A colour-banded Antipodean Albatross displays on Antipodes Island, photograph by Kath Walker
The Endangered Antipodean Albatross or Toroa Diomedea antipodensis has made the second step of the podium in this year’s Bird of the Year competition (‘BOTY2020’). Initially leading during the two-week voting period (with a record 55 000 votes received overall), following a spirited world-wide campaign it was pipped at the post once the preferential voting system was applied by the Kākāpō Strigops habroptila, New Zealand’s iconic flightless parrot (click here). The Critically Endangered (but recovering) “moss chicken” previously won BOTY in 2008. No albatross (or any procellariform seabird for that matter) has won the competition since its inception in 2005.
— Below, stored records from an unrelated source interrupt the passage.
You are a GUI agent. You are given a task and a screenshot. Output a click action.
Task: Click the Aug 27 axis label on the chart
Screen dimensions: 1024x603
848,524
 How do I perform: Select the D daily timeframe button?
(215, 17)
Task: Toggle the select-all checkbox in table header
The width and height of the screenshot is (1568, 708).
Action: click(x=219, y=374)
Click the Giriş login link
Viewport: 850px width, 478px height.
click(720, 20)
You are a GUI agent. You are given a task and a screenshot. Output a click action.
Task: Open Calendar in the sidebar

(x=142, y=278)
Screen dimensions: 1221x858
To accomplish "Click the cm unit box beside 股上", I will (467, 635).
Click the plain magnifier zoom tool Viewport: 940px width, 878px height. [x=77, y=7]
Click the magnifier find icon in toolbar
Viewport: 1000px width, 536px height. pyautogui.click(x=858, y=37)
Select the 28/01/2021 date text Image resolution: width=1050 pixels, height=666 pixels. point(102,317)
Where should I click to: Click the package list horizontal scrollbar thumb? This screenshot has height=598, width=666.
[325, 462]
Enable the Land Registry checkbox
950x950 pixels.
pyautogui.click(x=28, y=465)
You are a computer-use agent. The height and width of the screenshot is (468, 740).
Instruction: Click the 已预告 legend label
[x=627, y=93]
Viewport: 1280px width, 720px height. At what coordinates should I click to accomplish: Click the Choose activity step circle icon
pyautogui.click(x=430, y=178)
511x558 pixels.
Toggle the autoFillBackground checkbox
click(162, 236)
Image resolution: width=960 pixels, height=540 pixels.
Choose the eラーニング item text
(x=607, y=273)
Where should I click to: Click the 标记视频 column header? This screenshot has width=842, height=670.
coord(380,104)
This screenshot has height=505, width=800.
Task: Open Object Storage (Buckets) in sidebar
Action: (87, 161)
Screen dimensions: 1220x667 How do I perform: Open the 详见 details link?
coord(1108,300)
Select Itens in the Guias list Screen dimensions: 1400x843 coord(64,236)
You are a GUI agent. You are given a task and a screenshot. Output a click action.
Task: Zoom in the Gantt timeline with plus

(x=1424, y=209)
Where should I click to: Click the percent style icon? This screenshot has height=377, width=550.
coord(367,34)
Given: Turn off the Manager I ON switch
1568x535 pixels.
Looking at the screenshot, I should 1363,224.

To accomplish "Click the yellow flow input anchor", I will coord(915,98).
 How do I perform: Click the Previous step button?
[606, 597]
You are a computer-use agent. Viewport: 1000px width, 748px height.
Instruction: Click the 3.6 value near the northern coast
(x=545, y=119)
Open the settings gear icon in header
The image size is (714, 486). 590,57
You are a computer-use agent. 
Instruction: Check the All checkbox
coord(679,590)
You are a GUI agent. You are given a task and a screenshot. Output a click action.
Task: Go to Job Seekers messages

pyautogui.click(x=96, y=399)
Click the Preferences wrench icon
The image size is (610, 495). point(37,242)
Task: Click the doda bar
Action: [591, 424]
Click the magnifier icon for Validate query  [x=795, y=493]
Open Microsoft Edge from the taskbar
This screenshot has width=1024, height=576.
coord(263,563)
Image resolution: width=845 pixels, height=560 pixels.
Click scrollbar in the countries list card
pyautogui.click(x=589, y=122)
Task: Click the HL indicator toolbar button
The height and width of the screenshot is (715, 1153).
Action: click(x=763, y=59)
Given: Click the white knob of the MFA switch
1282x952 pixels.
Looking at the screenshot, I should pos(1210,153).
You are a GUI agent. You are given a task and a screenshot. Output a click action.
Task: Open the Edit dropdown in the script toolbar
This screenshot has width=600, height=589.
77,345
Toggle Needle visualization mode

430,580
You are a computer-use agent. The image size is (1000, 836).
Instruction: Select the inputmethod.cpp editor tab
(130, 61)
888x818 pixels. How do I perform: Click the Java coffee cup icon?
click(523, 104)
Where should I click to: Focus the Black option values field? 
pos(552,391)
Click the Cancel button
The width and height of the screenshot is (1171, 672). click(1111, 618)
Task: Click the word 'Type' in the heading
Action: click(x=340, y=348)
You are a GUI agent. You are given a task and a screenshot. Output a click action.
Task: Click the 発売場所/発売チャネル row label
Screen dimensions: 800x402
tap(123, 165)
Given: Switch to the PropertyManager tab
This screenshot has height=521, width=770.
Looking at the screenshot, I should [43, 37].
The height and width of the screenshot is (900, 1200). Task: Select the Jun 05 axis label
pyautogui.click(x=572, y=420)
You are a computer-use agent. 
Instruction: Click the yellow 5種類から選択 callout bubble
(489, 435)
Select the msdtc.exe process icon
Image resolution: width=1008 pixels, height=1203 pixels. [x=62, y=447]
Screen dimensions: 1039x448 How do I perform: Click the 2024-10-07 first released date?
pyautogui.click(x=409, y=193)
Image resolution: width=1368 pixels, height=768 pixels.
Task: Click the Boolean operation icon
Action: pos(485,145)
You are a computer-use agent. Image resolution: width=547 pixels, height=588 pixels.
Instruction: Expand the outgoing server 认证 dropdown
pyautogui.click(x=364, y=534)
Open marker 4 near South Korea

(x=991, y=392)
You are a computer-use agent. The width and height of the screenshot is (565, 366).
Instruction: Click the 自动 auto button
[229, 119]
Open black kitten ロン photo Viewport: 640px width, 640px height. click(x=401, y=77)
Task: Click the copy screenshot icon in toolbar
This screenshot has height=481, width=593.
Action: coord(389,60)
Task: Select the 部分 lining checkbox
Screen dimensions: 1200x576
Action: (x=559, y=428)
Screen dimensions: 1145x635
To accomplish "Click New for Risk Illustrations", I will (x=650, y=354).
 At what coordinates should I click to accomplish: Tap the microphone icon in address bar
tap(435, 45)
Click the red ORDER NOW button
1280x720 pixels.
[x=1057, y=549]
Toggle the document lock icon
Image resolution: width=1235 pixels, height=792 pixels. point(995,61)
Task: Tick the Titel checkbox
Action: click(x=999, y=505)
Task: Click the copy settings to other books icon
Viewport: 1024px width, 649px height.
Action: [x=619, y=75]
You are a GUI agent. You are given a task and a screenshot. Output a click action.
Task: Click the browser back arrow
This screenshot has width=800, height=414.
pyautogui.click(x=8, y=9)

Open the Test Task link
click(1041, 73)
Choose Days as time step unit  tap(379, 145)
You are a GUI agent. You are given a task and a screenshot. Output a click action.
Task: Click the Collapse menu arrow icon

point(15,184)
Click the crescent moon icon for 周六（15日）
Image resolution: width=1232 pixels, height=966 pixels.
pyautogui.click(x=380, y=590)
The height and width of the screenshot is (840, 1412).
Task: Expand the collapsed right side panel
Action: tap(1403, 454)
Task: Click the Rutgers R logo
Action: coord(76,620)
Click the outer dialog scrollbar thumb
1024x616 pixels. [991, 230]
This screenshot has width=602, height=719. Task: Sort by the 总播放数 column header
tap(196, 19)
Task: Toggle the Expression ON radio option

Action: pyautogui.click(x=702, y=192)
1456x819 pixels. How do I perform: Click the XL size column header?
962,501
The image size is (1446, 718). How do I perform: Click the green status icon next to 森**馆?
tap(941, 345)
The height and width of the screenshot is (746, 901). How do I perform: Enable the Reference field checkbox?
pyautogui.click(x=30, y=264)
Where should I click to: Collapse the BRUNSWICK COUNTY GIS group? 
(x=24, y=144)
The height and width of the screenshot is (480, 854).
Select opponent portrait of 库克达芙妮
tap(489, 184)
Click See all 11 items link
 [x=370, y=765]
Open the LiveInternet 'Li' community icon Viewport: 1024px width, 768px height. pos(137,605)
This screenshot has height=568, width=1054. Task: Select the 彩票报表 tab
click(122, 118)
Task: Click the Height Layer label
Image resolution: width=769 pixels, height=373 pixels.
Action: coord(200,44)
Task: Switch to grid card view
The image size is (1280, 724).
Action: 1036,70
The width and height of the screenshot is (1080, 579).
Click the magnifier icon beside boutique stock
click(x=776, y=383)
The Albatross for Bird of the Year #VoteToroa Facebook page which lobbied for the Antipodean Albatross remains upbeat despite its bird missing out on a gold medal: “the groundswell of support raised for toroa this year was absolutely incredible – a win would have just been a bonus. A second place shows that people are becoming more and more aware of the dangers facing seabirds including longline fishing and marine pollution.”
Maybe next year?
Maybe next year an albatross can be on the winning step for the first time. With “35 000 extra deaths” due to fisheries bycatch the Antipodean Albatross continues to need our support.